Back in the day when the county's coffers were overflowing (read as, the county was borrowing far beyond its means to repay), the parks were neglected. And when the bottom fell out of the county's finances? Well, we all see the results -- parks that lack adequate, if any, maintenance, rapidly decaying infrastructure, and former open/green spaces that have literally gone to seed, our tax dollars paid toward Parks & Recreation (or so it says on that tax statement), notwithstanding.
And by the way, whatever happened to the rehab and revitalization work that was to be done in our county parks -- active and passive -- with monies from the two multi-million dollar environmental bond acts? Just where did that bond money go?
Now is not the time to abandon our public parks, or, for that matter, to forgo public works projects which can create jobs and stimulate the economy. Indeed, now, more than ever, America's first suburb needs to reinvest in itself, using its vast resources, from the nature of its once magnificent parks to the nurture of its always high-spirited people, to reinvent suburbia.
Friday, December 19, 2008
Chock Full of Cuts (Loaded with Fees and Taxes)
But not to worry, millionaires of New York, Governor Paterson has no designs on your money, and no proposal in his 2009-10 budget to raise income taxes on those earning the big bucks to help close a record $15 billion deficit.
No, rather than to tax the high and mighty, those who could actually afford to hold the line and bear just a bit more of the economic burden in these difficult times -- the Guv has raised the ante on everything from gasoline and clothing to tuition at the already cash-strapped State University, looking, yet again, to the beleagured middle class (whoever they were, and wherever they have disappeared to) to shoulder the burden.
Cuts to health care, public transit, and state aid to public schools. Taxes on health care and haircuts. Increased fees on movies and motor vehicles.
"Hey, Governor Paterson. How'd you like a nice Hawaiian Punch?" Opps. There'll be a tax on that, too!
One Long Island Assemblyman, Tom Alfano of the 21st AD, takes a hard look at how the Governor's proposed budget will impact on John Q. New Yorker.
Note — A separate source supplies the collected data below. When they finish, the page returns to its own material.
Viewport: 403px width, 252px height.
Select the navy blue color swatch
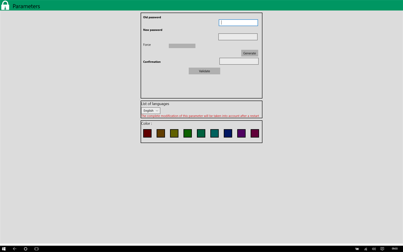click(228, 133)

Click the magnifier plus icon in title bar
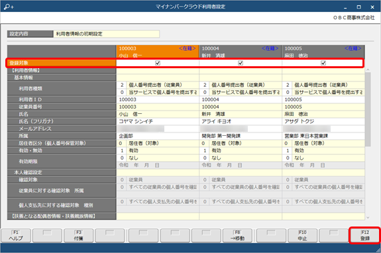coord(9,7)
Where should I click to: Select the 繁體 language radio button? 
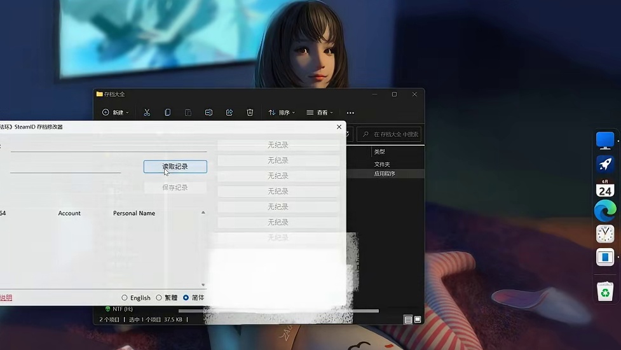(x=159, y=298)
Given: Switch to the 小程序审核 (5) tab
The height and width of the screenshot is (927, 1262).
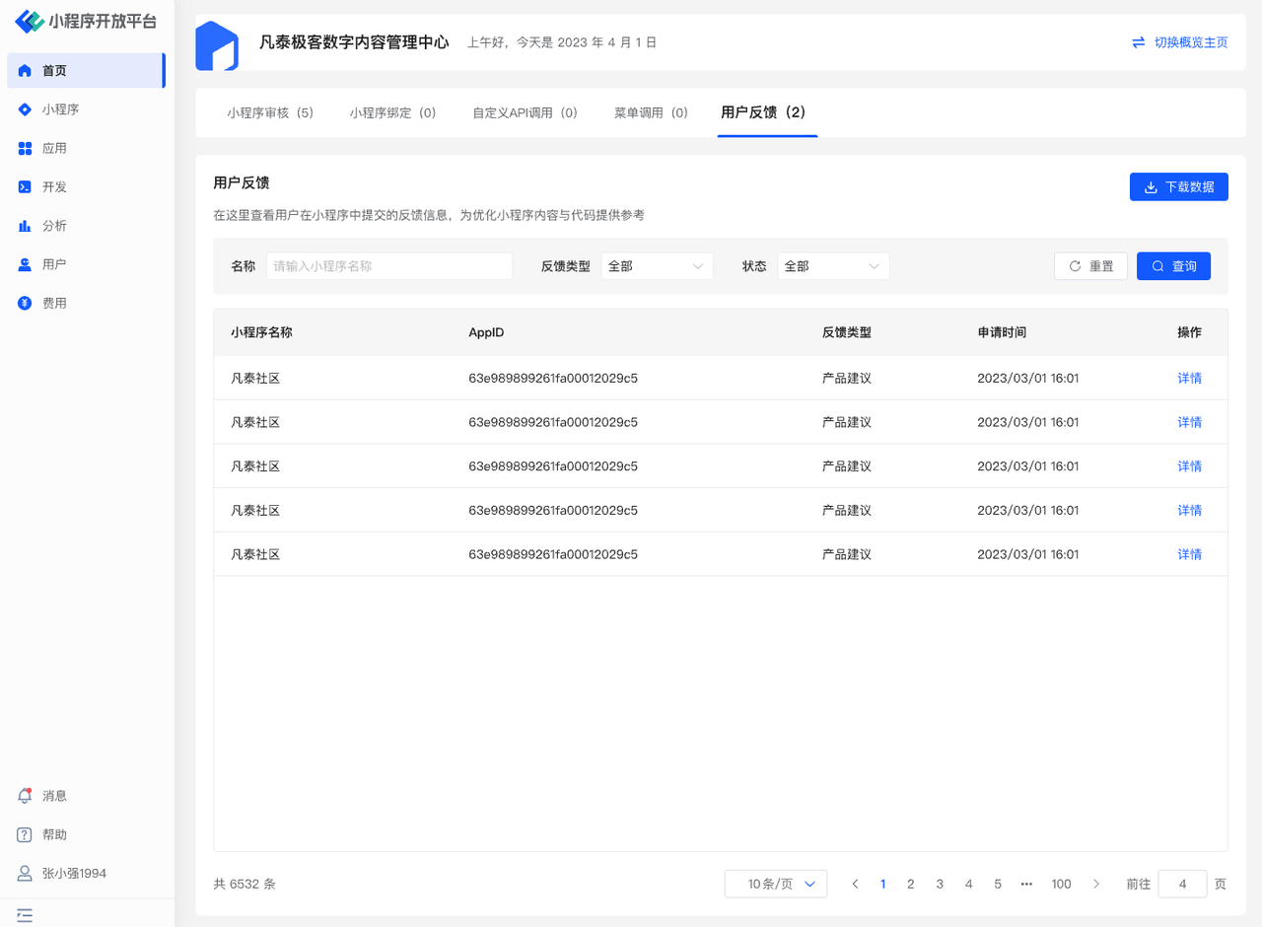Looking at the screenshot, I should pyautogui.click(x=270, y=112).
Alfano likens the Governor's cut and tax assault to "declaring war on middle class families," and calls the proposed budget "an economic apocalypse."
It isn't pretty, folks. And it certainly isn't fair to the vast majority of New Yorkers, already suffering one of the highest tax burdens in the nation, let alone to Long Islanders, who, if they're lucky, see only 25 cents of every tax dollar paid to Albany returned to the island -- and that's in good times.
So go ahead, Governor Paterson. Hike the tax on our cable bill and soda pop. Shortchange our children and our seniors through cuts to education and health care. Increase those local property taxes through the backdoor (while localities do likewise through the front) by reducing STAR benefits and state aid to public schools.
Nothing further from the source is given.